## [Your goal]
Repeat every entry exactly. Pictures stay out.

## [Data excerpts]
☆ ☆ ☆
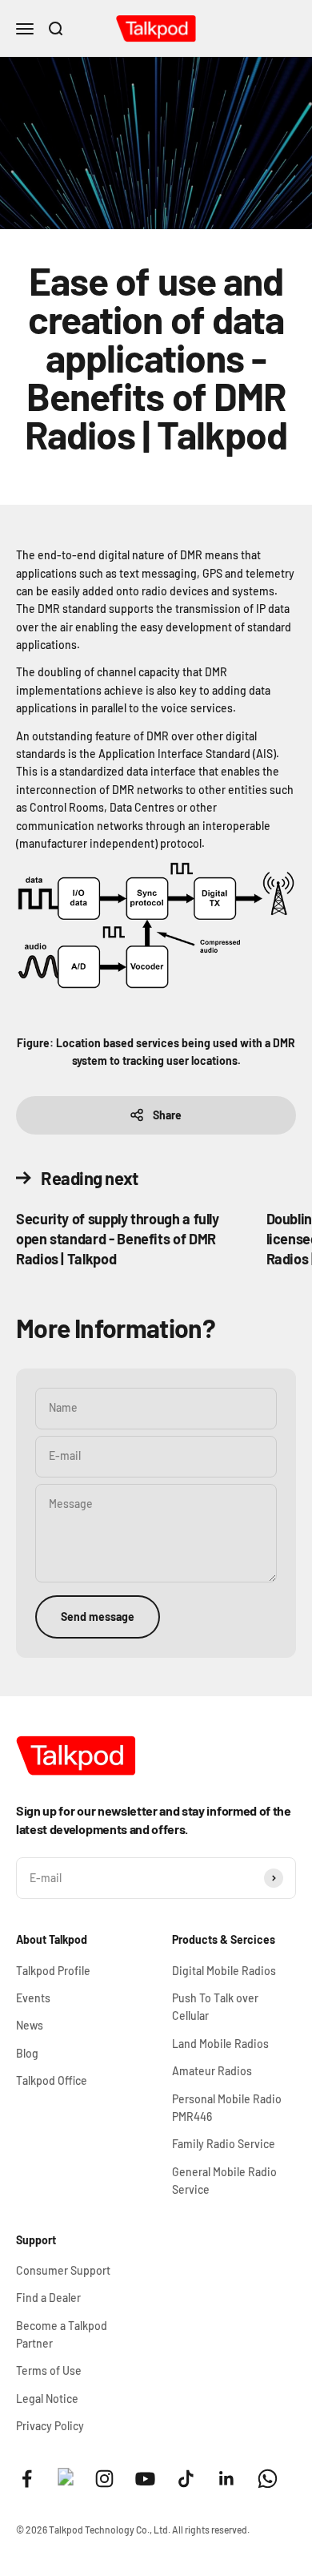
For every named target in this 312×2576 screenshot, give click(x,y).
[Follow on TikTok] (186, 2478)
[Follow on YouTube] (145, 2478)
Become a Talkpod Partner (61, 2334)
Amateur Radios (212, 2071)
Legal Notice (47, 2398)
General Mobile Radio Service (224, 2180)
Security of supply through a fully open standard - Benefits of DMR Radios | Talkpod (117, 1239)
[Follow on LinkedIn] (227, 2478)
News (29, 2025)
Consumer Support (63, 2270)
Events (33, 1998)
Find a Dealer (48, 2297)
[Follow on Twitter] (65, 2481)
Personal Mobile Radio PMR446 (227, 2107)
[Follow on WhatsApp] (267, 2478)
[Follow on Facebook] (27, 2478)
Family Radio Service (223, 2144)
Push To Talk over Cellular (215, 2006)
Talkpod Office (51, 2080)
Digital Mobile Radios (224, 1970)
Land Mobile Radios (220, 2043)
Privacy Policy (50, 2426)
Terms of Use (49, 2370)
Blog (27, 2053)
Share (167, 1115)
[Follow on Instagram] (104, 2478)
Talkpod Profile (53, 1970)
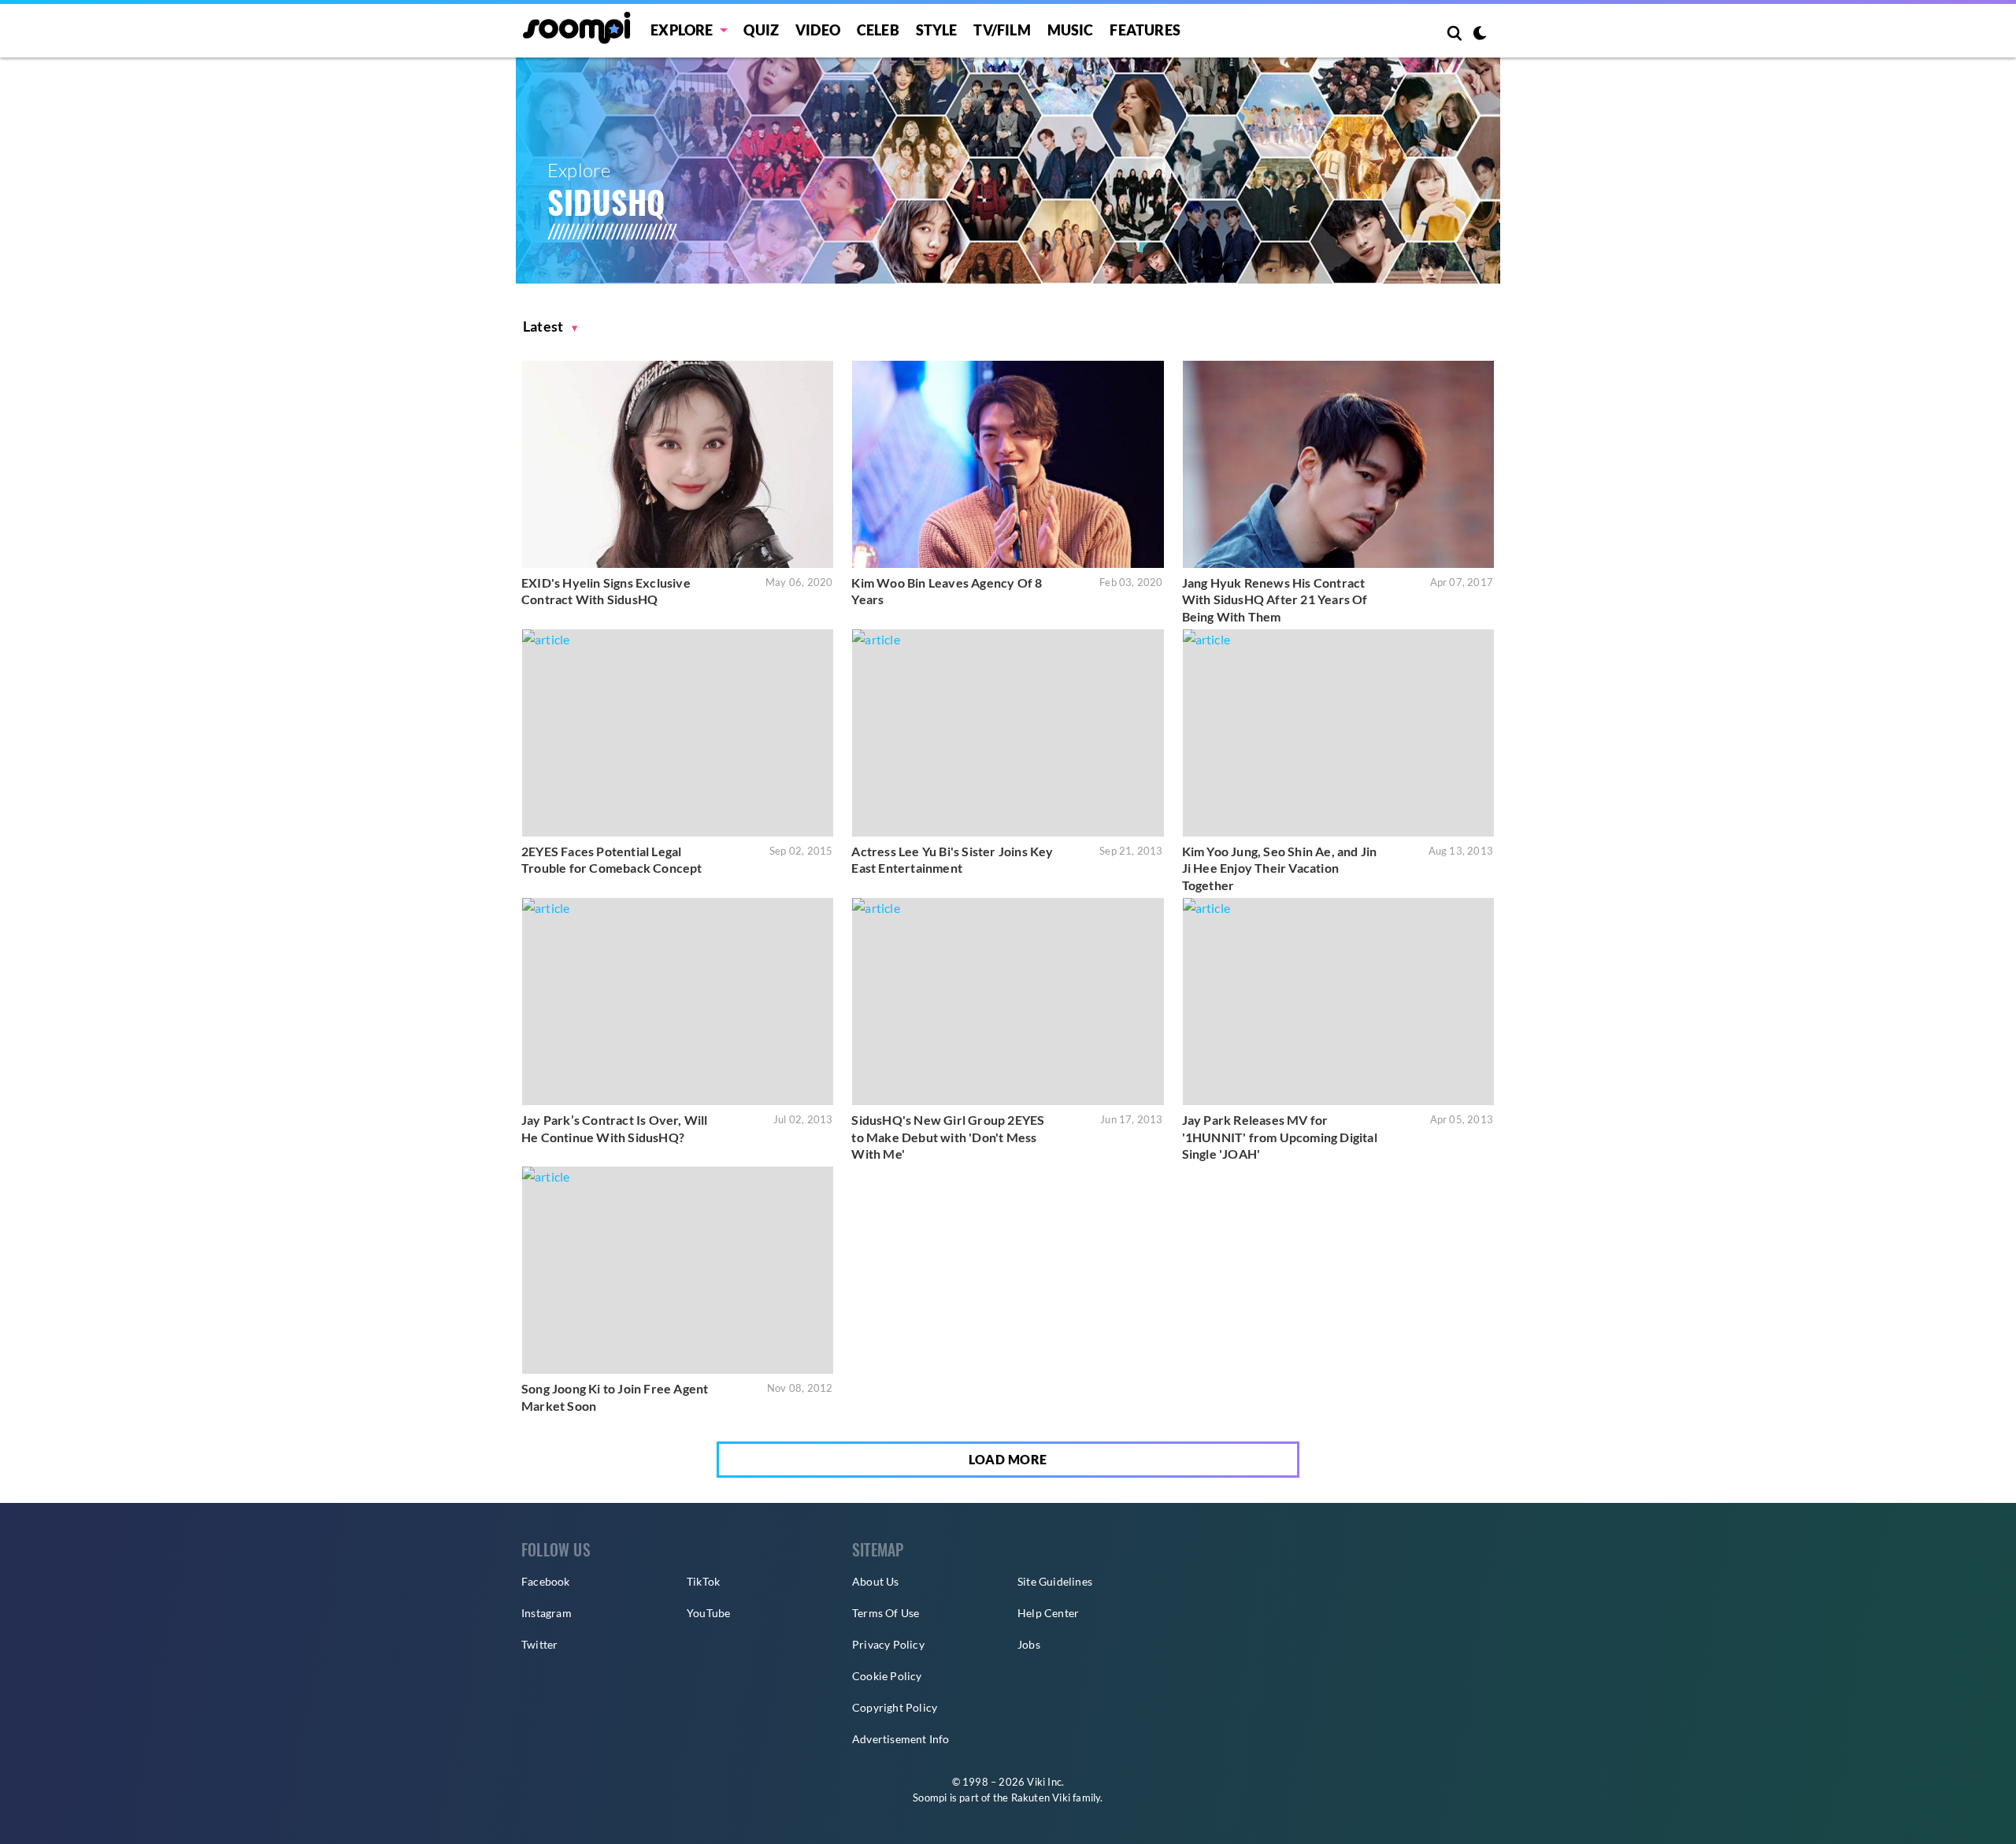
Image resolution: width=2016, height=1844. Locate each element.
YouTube (708, 1613)
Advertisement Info (901, 1739)
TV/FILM (1001, 30)
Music (1070, 30)
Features (1145, 30)
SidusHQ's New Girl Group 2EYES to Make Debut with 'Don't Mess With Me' (947, 1136)
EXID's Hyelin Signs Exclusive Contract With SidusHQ (606, 591)
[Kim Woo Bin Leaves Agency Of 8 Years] (1007, 464)
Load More (1008, 1459)
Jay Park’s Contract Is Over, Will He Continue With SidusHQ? (614, 1128)
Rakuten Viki (1040, 1797)
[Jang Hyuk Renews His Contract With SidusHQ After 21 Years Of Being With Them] (1338, 464)
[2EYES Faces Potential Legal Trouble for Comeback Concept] (677, 733)
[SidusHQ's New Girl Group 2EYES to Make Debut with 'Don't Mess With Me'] (1007, 1001)
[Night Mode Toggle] (1479, 34)
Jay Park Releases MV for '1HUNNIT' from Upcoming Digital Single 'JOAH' (1279, 1136)
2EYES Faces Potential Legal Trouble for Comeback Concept (611, 860)
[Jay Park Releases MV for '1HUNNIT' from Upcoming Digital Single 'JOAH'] (1338, 1001)
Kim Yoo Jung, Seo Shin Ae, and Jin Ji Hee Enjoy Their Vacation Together (1279, 868)
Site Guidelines (1054, 1581)
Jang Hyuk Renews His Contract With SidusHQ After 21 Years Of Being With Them (1275, 599)
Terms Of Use (885, 1613)
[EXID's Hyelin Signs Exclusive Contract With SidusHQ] (677, 464)
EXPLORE (681, 30)
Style (937, 30)
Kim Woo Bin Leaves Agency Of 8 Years (946, 591)
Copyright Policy (894, 1707)
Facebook (545, 1581)
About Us (875, 1581)
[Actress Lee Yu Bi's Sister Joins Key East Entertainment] (1007, 733)
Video (817, 30)
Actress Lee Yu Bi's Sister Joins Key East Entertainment (952, 860)
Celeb (878, 30)
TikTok (703, 1581)
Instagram (546, 1613)
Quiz (761, 30)
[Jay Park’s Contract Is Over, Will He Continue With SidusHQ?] (677, 1001)
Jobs (1028, 1644)
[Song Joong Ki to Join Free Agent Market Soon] (677, 1270)
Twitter (539, 1644)
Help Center (1048, 1613)
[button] (550, 326)
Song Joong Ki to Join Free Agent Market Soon (614, 1397)
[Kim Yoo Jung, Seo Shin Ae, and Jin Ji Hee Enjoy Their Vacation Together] (1338, 733)
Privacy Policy (888, 1644)
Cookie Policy (887, 1676)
☆ ☆ ☆
## [Finished task]
For every named target in this 312×2576 screenshot, give click(x,y).
[Follow on TikTok] (186, 2478)
[Follow on YouTube] (145, 2478)
Become a Talkpod Partner (61, 2334)
Amateur Radios (212, 2071)
Legal Notice (47, 2398)
General Mobile Radio Service (224, 2180)
Security of supply through a fully open standard - Benefits of DMR Radios | Talkpod (117, 1239)
[Follow on LinkedIn] (227, 2478)
News (29, 2025)
Consumer Support (63, 2270)
Events (33, 1998)
Find a Dealer (48, 2297)
[Follow on Twitter] (65, 2481)
Personal Mobile Radio PMR446 (227, 2107)
[Follow on WhatsApp] (267, 2478)
[Follow on Facebook] (27, 2478)
Family Radio Service (223, 2144)
Push To Talk over Cellular (215, 2006)
Talkpod Office (51, 2080)
Digital Mobile Radios (224, 1970)
Land Mobile Radios (220, 2043)
Privacy Policy (50, 2426)
Terms of Use (49, 2370)
Blog (27, 2053)
Share (167, 1115)
[Follow on Instagram] (104, 2478)
Talkpod Profile (53, 1970)
Image resolution: width=2016, height=1844. Locate each element.
YouTube (708, 1613)
Advertisement Info (901, 1739)
TV/FILM (1001, 30)
Music (1070, 30)
Features (1145, 30)
SidusHQ's New Girl Group 2EYES to Make Debut with 'Don't Mess With Me' (947, 1136)
EXID's Hyelin Signs Exclusive Contract With SidusHQ (606, 591)
[Kim Woo Bin Leaves Agency Of 8 Years] (1007, 464)
Load More (1008, 1459)
Jay Park’s Contract Is Over, Will He Continue With SidusHQ? (614, 1128)
Rakuten Viki (1040, 1797)
[Jang Hyuk Renews His Contract With SidusHQ After 21 Years Of Being With Them] (1338, 464)
[2EYES Faces Potential Legal Trouble for Comeback Concept] (677, 733)
[SidusHQ's New Girl Group 2EYES to Make Debut with 'Don't Mess With Me'] (1007, 1001)
[Night Mode Toggle] (1479, 34)
Jay Park Releases MV for '1HUNNIT' from Upcoming Digital Single 'JOAH' (1279, 1136)
2EYES Faces Potential Legal Trouble for Comeback Concept (611, 860)
[Jay Park Releases MV for '1HUNNIT' from Upcoming Digital Single 'JOAH'] (1338, 1001)
Kim Yoo Jung, Seo Shin Ae, and Jin Ji Hee Enjoy Their Vacation Together (1279, 868)
Site Guidelines (1054, 1581)
Jang Hyuk Renews His Contract With SidusHQ After 21 Years Of Being With Them (1275, 599)
Terms Of Use (885, 1613)
[EXID's Hyelin Signs Exclusive Contract With SidusHQ] (677, 464)
EXPLORE (681, 30)
Style (937, 30)
Kim Woo Bin Leaves Agency Of 8 Years (946, 591)
Copyright Policy (894, 1707)
Facebook (545, 1581)
About Us (875, 1581)
[Actress Lee Yu Bi's Sister Joins Key East Entertainment] (1007, 733)
Video (817, 30)
Actress Lee Yu Bi's Sister Joins Key East Entertainment (952, 860)
Celeb (878, 30)
TikTok (703, 1581)
Instagram (546, 1613)
Quiz (761, 30)
[Jay Park’s Contract Is Over, Will He Continue With SidusHQ?] (677, 1001)
Jobs (1028, 1644)
[Song Joong Ki to Join Free Agent Market Soon] (677, 1270)
Twitter (539, 1644)
Help Center (1048, 1613)
[button] (550, 326)
Song Joong Ki to Join Free Agent Market Soon (614, 1397)
[Kim Yoo Jung, Seo Shin Ae, and Jin Ji Hee Enjoy Their Vacation Together] (1338, 733)
Privacy Policy (888, 1644)
Cookie Policy (887, 1676)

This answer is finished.